- _Available data_
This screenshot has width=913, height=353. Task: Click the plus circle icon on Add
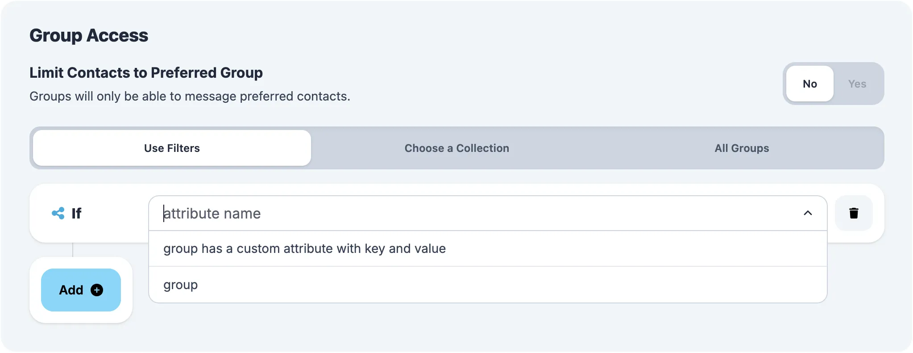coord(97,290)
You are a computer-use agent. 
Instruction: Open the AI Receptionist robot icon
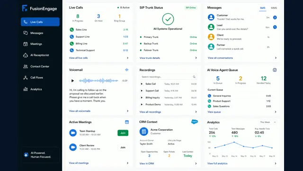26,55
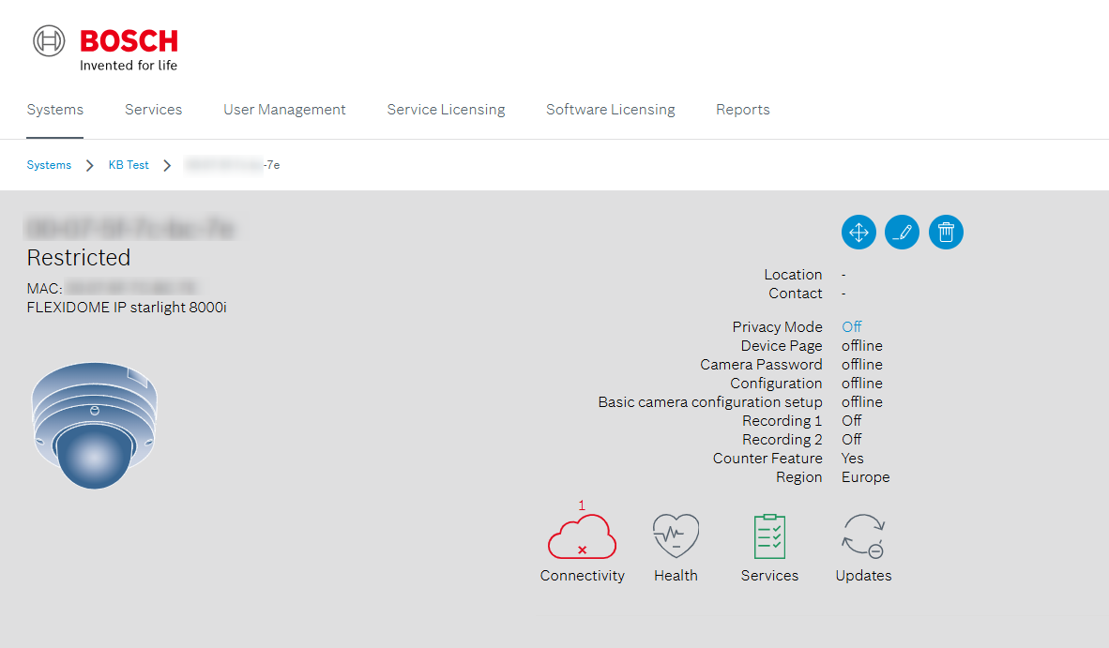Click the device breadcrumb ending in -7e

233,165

- _Try it_
Without the pictures, give all the records above again exactly.

- _Solution below_
This screenshot has width=913, height=353. Task: Click the plus circle icon on Add
coord(97,290)
You are a computer-use agent. 
Instruction: Open the AI Receptionist robot icon
26,55
Click the device breadcrumb ending in -7e

233,165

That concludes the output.